AI made easy – an image classifier example for everyone

Artificial Intelligence (AI) is all in vogue right now. For better or worse, it is here to stay. So why not have a look at this being part of modern data science? A simple image classifier could do the trick!

It is almost too easy for anyone these days to work with AI or MachineLearning. Tools are aplenty, be it using the graphical based Knime or one of the more common scripting languages such as Python. Combine that with popular tools such a scikit, pytorch, etc using only a few lines of code and you are done. Making a good AI model though, even with all the available tools – another story for another time…
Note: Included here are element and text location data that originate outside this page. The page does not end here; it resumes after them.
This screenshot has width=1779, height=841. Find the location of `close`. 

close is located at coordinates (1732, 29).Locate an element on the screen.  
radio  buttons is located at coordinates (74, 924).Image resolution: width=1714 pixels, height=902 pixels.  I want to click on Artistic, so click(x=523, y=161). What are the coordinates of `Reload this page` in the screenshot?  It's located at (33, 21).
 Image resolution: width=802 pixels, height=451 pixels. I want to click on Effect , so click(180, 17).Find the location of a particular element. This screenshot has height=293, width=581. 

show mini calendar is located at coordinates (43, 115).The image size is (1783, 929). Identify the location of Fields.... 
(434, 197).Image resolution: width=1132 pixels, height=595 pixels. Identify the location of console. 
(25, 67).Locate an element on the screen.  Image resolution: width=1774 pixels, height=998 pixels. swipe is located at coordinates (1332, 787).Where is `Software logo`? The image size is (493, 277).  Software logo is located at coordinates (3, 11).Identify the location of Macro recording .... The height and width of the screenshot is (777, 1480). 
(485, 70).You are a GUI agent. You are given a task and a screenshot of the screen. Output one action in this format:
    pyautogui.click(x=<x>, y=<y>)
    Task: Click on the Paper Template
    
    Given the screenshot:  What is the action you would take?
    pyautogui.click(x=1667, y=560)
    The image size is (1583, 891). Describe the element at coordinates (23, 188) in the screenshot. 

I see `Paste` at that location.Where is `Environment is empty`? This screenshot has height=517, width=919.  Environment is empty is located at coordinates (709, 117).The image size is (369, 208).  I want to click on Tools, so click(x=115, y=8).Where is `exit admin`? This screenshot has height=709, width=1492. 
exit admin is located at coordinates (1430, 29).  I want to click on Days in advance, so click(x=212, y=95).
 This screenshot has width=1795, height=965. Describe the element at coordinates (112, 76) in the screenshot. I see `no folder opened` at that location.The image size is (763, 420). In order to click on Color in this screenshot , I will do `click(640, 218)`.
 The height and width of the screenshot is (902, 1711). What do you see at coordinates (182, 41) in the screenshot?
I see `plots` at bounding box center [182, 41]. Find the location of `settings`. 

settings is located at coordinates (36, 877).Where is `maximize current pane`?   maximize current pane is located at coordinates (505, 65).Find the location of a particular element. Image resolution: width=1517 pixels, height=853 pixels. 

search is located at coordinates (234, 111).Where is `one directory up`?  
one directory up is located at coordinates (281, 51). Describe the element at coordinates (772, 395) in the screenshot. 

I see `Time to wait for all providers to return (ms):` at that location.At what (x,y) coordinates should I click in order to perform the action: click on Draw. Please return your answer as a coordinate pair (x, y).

Moving on. What is it you are asking? You can’t/don’t want to get into advanced “stuff”? AI sounds complicated? Too much programming and statistics or whatnot? Forget all that. Not necessary. May I suggest this online course/book by Jeremy Howard and Rachel Thomas from SanFran Uni (no connections or perks exist between us, I simply like their approach). Do start at their blog: https://www.fast.ai/ and choose “Practical Deep Learning for Coders”. It introduces you to all prerequisites in an easy and simple manner, even tips with regards to free cloud services if you don’t have the hardware required. The video sessions go through the book as python notebooks (Jupyter) and introduces you to some basic programming at the same time. All with the attitude that you don’t need a Ph.D. to do AI. (Although, while that is true, a certain level of education or “human intelligence” is necessary to make useful and “safe” models – otherwise you end up with scandals or abuse of models. Check out e.g. Thomas’s course on tech ethics: https://ethics.fast.ai/).

Taking from this course, I present here a very simple AI for image recognition, specifically, one that distinguishes (more or less well) between Bengal cats vs “other cats”, and “cartoon cats”, because, why not. And since I have a Bengal myself… To test this, you won’t even need to install anything, simply use this MyBinder link:

Binder

This is a rather neat way to share code with others who don’t (want to / can) code, without having to go through whatever hoops to get it shared. One can even include a simplistic GUI when using something called ‘Voila’. It does have some drawbacks, but for the purpose of this e.g. this blog, it is perfect.

(Regarding model creation: I won’t go into the actual creation, though you will find a separate notebook in the Git repository of this model. It uses a simple 18 layer model, resnet 18.

For deeper explanations, you are probably better off viewing the pro description on how to to do this – I followed these two notebooks from FastAi Book: https://github.com/fastai/fastbook/blob/master/05_pet_breeds.ipyn resp. https://github.com/fastai/fastbook/blob/master/06_multicat.ipynb . )

My Bengal Classifier

Anyway, the final code and output looks simply like this, where the actual “AI” is strictly speaking only one line (in paragraph 3 (learn.inf.predict(img)), everything else is preparation and output. Well, that, and the architecture that is being loaded in paragraph 2 (load_learner(….)). This architecture is the model created in the above mentioned separate notebook.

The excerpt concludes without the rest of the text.